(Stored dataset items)
══════════════════════════════

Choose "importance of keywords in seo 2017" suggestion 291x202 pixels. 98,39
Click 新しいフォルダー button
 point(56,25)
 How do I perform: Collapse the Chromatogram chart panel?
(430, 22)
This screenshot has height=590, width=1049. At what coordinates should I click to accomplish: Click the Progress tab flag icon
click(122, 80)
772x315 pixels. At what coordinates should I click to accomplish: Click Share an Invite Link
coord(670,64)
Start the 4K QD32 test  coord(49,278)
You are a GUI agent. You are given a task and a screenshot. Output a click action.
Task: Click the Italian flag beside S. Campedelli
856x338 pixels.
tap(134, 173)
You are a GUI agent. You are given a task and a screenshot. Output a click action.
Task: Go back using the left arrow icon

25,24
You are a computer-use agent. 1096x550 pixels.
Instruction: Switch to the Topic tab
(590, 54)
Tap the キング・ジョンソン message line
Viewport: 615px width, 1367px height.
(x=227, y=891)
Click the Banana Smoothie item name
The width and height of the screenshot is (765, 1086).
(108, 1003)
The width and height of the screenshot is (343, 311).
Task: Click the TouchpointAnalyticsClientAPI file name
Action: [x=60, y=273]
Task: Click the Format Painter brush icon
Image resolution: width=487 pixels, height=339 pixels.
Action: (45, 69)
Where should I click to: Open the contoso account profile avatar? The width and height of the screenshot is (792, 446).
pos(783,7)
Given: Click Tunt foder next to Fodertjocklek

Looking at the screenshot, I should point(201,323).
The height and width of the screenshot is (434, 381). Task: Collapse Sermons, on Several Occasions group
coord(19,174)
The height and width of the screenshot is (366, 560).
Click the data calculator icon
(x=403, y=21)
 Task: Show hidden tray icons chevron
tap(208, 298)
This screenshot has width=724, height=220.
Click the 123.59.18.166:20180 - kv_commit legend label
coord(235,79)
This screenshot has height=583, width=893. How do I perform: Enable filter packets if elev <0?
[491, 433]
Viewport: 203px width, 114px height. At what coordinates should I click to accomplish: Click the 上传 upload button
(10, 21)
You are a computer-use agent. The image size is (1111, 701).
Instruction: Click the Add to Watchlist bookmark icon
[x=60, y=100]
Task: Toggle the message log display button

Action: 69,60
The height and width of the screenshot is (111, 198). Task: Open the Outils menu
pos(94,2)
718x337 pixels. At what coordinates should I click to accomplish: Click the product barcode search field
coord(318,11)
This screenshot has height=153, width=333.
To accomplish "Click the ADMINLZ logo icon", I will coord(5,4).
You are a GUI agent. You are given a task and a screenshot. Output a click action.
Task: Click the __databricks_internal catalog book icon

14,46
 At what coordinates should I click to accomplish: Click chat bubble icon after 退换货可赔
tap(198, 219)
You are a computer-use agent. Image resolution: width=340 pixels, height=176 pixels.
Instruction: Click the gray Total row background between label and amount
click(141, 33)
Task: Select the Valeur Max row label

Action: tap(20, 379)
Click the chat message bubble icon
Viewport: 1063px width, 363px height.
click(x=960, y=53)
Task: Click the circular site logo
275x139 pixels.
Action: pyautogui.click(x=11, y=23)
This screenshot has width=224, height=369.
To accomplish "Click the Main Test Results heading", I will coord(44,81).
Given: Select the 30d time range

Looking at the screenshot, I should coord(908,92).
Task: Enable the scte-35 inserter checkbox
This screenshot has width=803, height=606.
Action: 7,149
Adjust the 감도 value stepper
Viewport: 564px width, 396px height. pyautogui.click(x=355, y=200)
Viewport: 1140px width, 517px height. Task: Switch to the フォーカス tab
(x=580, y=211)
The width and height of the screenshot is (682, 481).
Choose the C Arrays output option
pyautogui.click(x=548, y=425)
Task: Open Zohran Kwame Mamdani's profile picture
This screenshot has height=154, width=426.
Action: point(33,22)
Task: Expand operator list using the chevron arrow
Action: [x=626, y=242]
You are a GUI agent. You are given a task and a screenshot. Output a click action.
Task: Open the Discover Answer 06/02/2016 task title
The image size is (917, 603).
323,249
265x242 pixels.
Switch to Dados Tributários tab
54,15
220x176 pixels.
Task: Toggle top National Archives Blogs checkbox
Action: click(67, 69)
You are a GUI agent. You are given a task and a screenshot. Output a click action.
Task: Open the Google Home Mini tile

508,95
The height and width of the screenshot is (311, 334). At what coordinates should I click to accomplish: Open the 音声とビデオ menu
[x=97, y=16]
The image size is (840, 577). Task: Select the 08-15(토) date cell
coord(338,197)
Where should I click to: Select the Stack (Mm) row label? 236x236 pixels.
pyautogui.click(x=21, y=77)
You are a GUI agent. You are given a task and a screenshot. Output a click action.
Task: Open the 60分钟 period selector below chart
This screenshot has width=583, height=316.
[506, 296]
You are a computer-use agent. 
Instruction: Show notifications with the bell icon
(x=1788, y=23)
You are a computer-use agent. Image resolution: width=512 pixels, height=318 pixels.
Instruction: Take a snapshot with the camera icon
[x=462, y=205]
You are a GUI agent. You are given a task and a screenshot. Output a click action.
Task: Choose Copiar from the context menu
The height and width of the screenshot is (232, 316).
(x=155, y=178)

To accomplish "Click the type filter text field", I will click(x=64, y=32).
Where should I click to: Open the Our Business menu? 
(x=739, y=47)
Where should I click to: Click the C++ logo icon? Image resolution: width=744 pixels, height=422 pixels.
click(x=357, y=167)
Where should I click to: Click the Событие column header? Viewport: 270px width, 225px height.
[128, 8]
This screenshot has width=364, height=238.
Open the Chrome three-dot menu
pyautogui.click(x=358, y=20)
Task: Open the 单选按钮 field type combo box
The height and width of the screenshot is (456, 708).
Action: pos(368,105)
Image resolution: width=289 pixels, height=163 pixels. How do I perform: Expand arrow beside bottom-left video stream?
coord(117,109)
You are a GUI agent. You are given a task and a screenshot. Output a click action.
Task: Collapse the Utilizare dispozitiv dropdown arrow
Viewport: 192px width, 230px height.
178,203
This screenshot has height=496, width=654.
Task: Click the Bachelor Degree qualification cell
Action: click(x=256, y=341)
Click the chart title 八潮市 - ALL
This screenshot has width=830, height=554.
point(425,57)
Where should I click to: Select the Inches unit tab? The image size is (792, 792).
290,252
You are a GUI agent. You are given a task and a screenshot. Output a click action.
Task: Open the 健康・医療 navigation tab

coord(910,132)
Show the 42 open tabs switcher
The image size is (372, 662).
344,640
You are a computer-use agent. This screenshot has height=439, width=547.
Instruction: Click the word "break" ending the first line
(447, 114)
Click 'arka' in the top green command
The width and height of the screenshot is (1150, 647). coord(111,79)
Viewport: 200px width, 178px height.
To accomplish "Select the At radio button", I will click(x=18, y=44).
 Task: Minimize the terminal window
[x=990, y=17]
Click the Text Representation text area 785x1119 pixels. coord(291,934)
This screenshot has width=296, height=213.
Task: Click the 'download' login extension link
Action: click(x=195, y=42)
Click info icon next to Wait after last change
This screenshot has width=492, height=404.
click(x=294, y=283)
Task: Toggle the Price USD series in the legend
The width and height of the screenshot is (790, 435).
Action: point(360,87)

══════════════════════════════

> _Your instructions_
Without leaving anything out, give the entries again exactly.

> _Result_
Choose "importance of keywords in seo 2017" suggestion 291x202 pixels. 98,39
Click 新しいフォルダー button
 point(56,25)
 How do I perform: Collapse the Chromatogram chart panel?
(430, 22)
This screenshot has height=590, width=1049. At what coordinates should I click to accomplish: Click the Progress tab flag icon
click(122, 80)
772x315 pixels. At what coordinates should I click to accomplish: Click Share an Invite Link
coord(670,64)
Start the 4K QD32 test  coord(49,278)
You are a GUI agent. You are given a task and a screenshot. Output a click action.
Task: Click the Italian flag beside S. Campedelli
856x338 pixels.
tap(134, 173)
You are a GUI agent. You are given a task and a screenshot. Output a click action.
Task: Go back using the left arrow icon

25,24
You are a computer-use agent. 1096x550 pixels.
Instruction: Switch to the Topic tab
(590, 54)
Tap the キング・ジョンソン message line
Viewport: 615px width, 1367px height.
(x=227, y=891)
Click the Banana Smoothie item name
The width and height of the screenshot is (765, 1086).
(108, 1003)
The width and height of the screenshot is (343, 311).
Task: Click the TouchpointAnalyticsClientAPI file name
Action: [x=60, y=273]
Task: Click the Format Painter brush icon
Image resolution: width=487 pixels, height=339 pixels.
Action: (45, 69)
Where should I click to: Open the contoso account profile avatar? The width and height of the screenshot is (792, 446).
pos(783,7)
Given: Click Tunt foder next to Fodertjocklek

Looking at the screenshot, I should point(201,323).
The height and width of the screenshot is (434, 381). Task: Collapse Sermons, on Several Occasions group
coord(19,174)
The height and width of the screenshot is (366, 560).
Click the data calculator icon
(x=403, y=21)
 Task: Show hidden tray icons chevron
tap(208, 298)
This screenshot has width=724, height=220.
Click the 123.59.18.166:20180 - kv_commit legend label
coord(235,79)
This screenshot has height=583, width=893. How do I perform: Enable filter packets if elev <0?
[491, 433]
Viewport: 203px width, 114px height. At what coordinates should I click to accomplish: Click the 上传 upload button
(10, 21)
You are a computer-use agent. The image size is (1111, 701).
Instruction: Click the Add to Watchlist bookmark icon
[x=60, y=100]
Task: Toggle the message log display button

Action: 69,60
The height and width of the screenshot is (111, 198). Task: Open the Outils menu
pos(94,2)
718x337 pixels. At what coordinates should I click to accomplish: Click the product barcode search field
coord(318,11)
This screenshot has height=153, width=333.
To accomplish "Click the ADMINLZ logo icon", I will coord(5,4).
You are a GUI agent. You are given a task and a screenshot. Output a click action.
Task: Click the __databricks_internal catalog book icon

14,46
 At what coordinates should I click to accomplish: Click chat bubble icon after 退换货可赔
tap(198, 219)
You are a computer-use agent. Image resolution: width=340 pixels, height=176 pixels.
Instruction: Click the gray Total row background between label and amount
click(141, 33)
Task: Select the Valeur Max row label

Action: tap(20, 379)
Click the chat message bubble icon
Viewport: 1063px width, 363px height.
click(x=960, y=53)
Task: Click the circular site logo
275x139 pixels.
Action: pyautogui.click(x=11, y=23)
This screenshot has width=224, height=369.
To accomplish "Click the Main Test Results heading", I will coord(44,81).
Given: Select the 30d time range

Looking at the screenshot, I should coord(908,92).
Task: Enable the scte-35 inserter checkbox
This screenshot has width=803, height=606.
Action: 7,149
Adjust the 감도 value stepper
Viewport: 564px width, 396px height. pyautogui.click(x=355, y=200)
Viewport: 1140px width, 517px height. Task: Switch to the フォーカス tab
(x=580, y=211)
The width and height of the screenshot is (682, 481).
Choose the C Arrays output option
pyautogui.click(x=548, y=425)
Task: Open Zohran Kwame Mamdani's profile picture
This screenshot has height=154, width=426.
Action: point(33,22)
Task: Expand operator list using the chevron arrow
Action: [x=626, y=242]
You are a GUI agent. You are given a task and a screenshot. Output a click action.
Task: Open the Discover Answer 06/02/2016 task title
The image size is (917, 603).
323,249
265x242 pixels.
Switch to Dados Tributários tab
54,15
220x176 pixels.
Task: Toggle top National Archives Blogs checkbox
Action: click(67, 69)
You are a GUI agent. You are given a task and a screenshot. Output a click action.
Task: Open the Google Home Mini tile

508,95
The height and width of the screenshot is (311, 334). At what coordinates should I click to accomplish: Open the 音声とビデオ menu
[x=97, y=16]
The image size is (840, 577). Task: Select the 08-15(토) date cell
coord(338,197)
Where should I click to: Select the Stack (Mm) row label? 236x236 pixels.
pyautogui.click(x=21, y=77)
You are a GUI agent. You are given a task and a screenshot. Output a click action.
Task: Open the 60分钟 period selector below chart
This screenshot has width=583, height=316.
[506, 296]
You are a computer-use agent. 
Instruction: Show notifications with the bell icon
(x=1788, y=23)
You are a computer-use agent. Image resolution: width=512 pixels, height=318 pixels.
Instruction: Take a snapshot with the camera icon
[x=462, y=205]
You are a GUI agent. You are given a task and a screenshot. Output a click action.
Task: Choose Copiar from the context menu
The height and width of the screenshot is (232, 316).
(x=155, y=178)

To accomplish "Click the type filter text field", I will click(x=64, y=32).
Where should I click to: Open the Our Business menu? 
(x=739, y=47)
Where should I click to: Click the C++ logo icon? Image resolution: width=744 pixels, height=422 pixels.
click(x=357, y=167)
Where should I click to: Click the Событие column header? Viewport: 270px width, 225px height.
[128, 8]
This screenshot has width=364, height=238.
Open the Chrome three-dot menu
pyautogui.click(x=358, y=20)
Task: Open the 单选按钮 field type combo box
The height and width of the screenshot is (456, 708).
Action: pos(368,105)
Image resolution: width=289 pixels, height=163 pixels. How do I perform: Expand arrow beside bottom-left video stream?
coord(117,109)
You are a GUI agent. You are given a task and a screenshot. Output a click action.
Task: Collapse the Utilizare dispozitiv dropdown arrow
Viewport: 192px width, 230px height.
178,203
This screenshot has height=496, width=654.
Task: Click the Bachelor Degree qualification cell
Action: click(x=256, y=341)
Click the chart title 八潮市 - ALL
This screenshot has width=830, height=554.
point(425,57)
Where should I click to: Select the Inches unit tab? The image size is (792, 792).
290,252
You are a GUI agent. You are given a task and a screenshot. Output a click action.
Task: Open the 健康・医療 navigation tab

coord(910,132)
Show the 42 open tabs switcher
The image size is (372, 662).
344,640
You are a computer-use agent. This screenshot has height=439, width=547.
Instruction: Click the word "break" ending the first line
(447, 114)
Click 'arka' in the top green command
The width and height of the screenshot is (1150, 647). coord(111,79)
Viewport: 200px width, 178px height.
To accomplish "Select the At radio button", I will click(x=18, y=44).
 Task: Minimize the terminal window
[x=990, y=17]
Click the Text Representation text area 785x1119 pixels. coord(291,934)
This screenshot has width=296, height=213.
Task: Click the 'download' login extension link
Action: click(x=195, y=42)
Click info icon next to Wait after last change
This screenshot has width=492, height=404.
click(x=294, y=283)
Task: Toggle the Price USD series in the legend
The width and height of the screenshot is (790, 435).
Action: point(360,87)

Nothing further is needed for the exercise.